Records from a data collection:
§

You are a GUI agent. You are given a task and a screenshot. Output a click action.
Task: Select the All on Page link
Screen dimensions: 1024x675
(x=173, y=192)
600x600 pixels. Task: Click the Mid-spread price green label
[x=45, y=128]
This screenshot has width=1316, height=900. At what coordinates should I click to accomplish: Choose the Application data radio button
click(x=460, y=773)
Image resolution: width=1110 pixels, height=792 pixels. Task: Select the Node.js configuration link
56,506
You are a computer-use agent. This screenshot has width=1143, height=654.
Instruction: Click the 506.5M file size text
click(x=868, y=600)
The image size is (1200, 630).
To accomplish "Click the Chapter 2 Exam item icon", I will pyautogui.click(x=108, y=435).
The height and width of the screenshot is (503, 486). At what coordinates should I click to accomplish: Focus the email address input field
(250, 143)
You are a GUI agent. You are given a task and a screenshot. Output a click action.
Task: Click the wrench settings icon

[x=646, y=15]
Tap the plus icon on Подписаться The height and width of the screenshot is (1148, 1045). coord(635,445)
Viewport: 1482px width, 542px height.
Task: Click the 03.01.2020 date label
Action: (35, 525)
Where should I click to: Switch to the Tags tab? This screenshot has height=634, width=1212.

§

:: WORK ORDER ::
Print each entry above word for word, leaving none out.

:: PROBLEM SOLUTION ::
You are a GUI agent. You are given a task and a screenshot. Output a click action.
Task: Select the All on Page link
Screen dimensions: 1024x675
(x=173, y=192)
600x600 pixels. Task: Click the Mid-spread price green label
[x=45, y=128]
This screenshot has width=1316, height=900. At what coordinates should I click to accomplish: Choose the Application data radio button
click(x=460, y=773)
Image resolution: width=1110 pixels, height=792 pixels. Task: Select the Node.js configuration link
56,506
You are a computer-use agent. This screenshot has width=1143, height=654.
Instruction: Click the 506.5M file size text
click(x=868, y=600)
The image size is (1200, 630).
To accomplish "Click the Chapter 2 Exam item icon", I will pyautogui.click(x=108, y=435).
The height and width of the screenshot is (503, 486). At what coordinates should I click to accomplish: Focus the email address input field
(250, 143)
You are a GUI agent. You are given a task and a screenshot. Output a click action.
Task: Click the wrench settings icon

[x=646, y=15]
Tap the plus icon on Подписаться The height and width of the screenshot is (1148, 1045). coord(635,445)
Viewport: 1482px width, 542px height.
Task: Click the 03.01.2020 date label
Action: (35, 525)
Where should I click to: Switch to the Tags tab? This screenshot has height=634, width=1212.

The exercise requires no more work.